# start of Recorded data

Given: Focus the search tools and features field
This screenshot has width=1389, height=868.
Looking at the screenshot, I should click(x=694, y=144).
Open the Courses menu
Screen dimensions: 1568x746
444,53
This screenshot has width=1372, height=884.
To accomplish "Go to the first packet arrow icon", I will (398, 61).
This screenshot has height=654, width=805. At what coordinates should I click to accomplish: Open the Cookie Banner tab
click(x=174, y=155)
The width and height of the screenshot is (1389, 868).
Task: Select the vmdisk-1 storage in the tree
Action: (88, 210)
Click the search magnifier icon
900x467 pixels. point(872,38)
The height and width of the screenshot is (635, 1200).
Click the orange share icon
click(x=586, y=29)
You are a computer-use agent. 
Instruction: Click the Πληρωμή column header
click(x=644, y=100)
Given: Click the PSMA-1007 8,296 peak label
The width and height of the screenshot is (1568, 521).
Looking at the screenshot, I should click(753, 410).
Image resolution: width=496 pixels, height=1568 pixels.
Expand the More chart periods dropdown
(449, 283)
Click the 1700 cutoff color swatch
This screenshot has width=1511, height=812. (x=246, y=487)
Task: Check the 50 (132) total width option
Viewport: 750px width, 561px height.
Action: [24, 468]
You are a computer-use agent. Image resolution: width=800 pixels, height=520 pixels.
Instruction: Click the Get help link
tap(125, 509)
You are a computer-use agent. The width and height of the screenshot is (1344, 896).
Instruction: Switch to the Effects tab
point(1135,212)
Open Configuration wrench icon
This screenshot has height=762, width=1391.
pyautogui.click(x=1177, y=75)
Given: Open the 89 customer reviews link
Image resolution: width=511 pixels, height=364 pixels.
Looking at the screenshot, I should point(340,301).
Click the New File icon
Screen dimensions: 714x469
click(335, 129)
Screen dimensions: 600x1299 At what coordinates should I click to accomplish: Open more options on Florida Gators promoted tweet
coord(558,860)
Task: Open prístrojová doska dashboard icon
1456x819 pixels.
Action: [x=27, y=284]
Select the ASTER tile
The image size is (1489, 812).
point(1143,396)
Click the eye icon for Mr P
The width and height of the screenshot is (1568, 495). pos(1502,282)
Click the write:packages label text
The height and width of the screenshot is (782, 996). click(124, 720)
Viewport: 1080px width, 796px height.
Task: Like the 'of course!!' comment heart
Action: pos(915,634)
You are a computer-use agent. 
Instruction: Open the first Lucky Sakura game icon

# end of Recorded data

→ Task prompt
Copy out the rows between the lines holding "Open Configuration wrench icon" and "coord(558,860)", inclusive, with no changes.

→ Exercise answer
Open Configuration wrench icon
This screenshot has height=762, width=1391.
pyautogui.click(x=1177, y=75)
Given: Open the 89 customer reviews link
Image resolution: width=511 pixels, height=364 pixels.
Looking at the screenshot, I should point(340,301).
Click the New File icon
Screen dimensions: 714x469
click(335, 129)
Screen dimensions: 600x1299 At what coordinates should I click to accomplish: Open more options on Florida Gators promoted tweet
coord(558,860)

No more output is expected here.